My children and I eagerly followed the directions we found for our letterbox hike. We had found directions on an internet site and printed them out. As we hiked, we enjoyed walking through the woods. Carefully following the step-by-step clues, we followed the path that had been laid out for us.
According to the Letterboxing North America website, the hobby of letterboxing has been growing. It involves hiking and navigational skills, with the fun of finding a “treasure” at the end of the hike.
Many letterboxers also create their own personal rubber stamps, using their creative skills as well. As one becomes more experienced at this hobby, a letterboxer can plan a letterbox hike for others to enjoy by creating clues, hiding a letterbox, and posting the clues.
Letterbox trails can be found all over North America. You can find trails at Letterboxing North America website. For example, by typing my state and county into the search box, I found 52 letterbox hikes in my county. Information and trails can also be found at the Atlas Quest website. (See Resources for web addresses.)
Using the search page, trails can also be selected by level of difficulty and accessibility, making letterboxing a great hobby for individuals with neuromuscular disease. For example, a search with the term “beginner” typed into the “Word/phrase in clues” box under the search function on the Letterboxing North America site came up with 36 listings under all of the trails. I ran another search of all of the trails, typing “handicap accessible”, and found 61 trails listed: the term “wheelchair accessible” brought up 108 letterbox trails.
You can find detailed instructions about letterboxing at the Letterboxing North America and Atlas Quest sites. Supplies to take on your hike include a rubber stamp and ink pad, pen or pencil, sketch book, and your printed clues for the hike. You might also wish to take a compass.

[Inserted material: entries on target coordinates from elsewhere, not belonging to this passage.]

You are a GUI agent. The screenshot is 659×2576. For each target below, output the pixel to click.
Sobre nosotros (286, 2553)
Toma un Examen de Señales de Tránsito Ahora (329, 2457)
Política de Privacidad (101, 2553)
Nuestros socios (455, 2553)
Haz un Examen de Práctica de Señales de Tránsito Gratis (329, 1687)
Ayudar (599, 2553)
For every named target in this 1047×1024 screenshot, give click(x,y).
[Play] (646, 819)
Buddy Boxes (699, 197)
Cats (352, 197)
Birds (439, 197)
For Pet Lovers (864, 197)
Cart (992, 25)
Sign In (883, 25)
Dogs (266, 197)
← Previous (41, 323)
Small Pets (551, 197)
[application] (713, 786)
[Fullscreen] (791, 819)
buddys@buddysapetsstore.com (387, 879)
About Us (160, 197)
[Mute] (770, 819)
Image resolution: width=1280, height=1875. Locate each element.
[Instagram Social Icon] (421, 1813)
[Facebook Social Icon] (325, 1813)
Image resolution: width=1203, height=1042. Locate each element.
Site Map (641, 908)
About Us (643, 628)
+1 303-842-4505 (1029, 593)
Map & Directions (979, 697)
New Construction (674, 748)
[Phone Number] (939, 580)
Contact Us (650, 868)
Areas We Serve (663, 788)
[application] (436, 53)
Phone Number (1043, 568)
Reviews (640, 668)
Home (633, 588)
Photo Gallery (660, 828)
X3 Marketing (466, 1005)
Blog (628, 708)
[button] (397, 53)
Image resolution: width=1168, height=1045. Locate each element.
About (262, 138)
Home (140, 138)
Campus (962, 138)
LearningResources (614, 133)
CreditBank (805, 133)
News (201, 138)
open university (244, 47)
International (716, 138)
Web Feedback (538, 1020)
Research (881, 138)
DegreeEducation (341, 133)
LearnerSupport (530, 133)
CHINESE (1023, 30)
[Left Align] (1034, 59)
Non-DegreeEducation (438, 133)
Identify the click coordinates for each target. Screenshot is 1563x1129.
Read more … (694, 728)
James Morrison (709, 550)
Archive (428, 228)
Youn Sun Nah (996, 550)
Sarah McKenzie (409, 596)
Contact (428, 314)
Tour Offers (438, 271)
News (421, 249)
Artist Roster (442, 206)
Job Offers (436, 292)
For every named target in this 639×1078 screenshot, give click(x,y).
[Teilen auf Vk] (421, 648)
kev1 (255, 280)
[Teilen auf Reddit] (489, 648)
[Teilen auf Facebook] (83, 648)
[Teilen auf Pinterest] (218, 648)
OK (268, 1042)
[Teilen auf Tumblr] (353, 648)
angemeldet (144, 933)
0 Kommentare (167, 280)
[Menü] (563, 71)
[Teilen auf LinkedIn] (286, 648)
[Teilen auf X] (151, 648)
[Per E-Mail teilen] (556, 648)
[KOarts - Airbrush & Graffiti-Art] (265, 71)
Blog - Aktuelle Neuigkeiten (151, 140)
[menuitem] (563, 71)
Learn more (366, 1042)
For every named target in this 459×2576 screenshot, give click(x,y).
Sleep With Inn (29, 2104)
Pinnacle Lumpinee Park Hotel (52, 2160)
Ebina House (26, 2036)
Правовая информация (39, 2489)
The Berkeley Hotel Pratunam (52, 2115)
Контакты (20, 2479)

Take any other supplies that you will need for a long walk or ride in your wheelchair, such as hiking poles or cane, water, a snack, sunglasses, and a hat.
At the end of our hike, having successfully followed the detailed directions, my children and I found the letterbox hidden in a hollow tree stump. Looking around to make sure no one was watching, we pulled out the “treasure” that had been left for us – rubber stamps and a little book. We marked the book with our personal stamps, and used the stamps left in the box to mark our own trail books. Happily, we placed the little book back into the letterbox for the next successful letterboxer to find.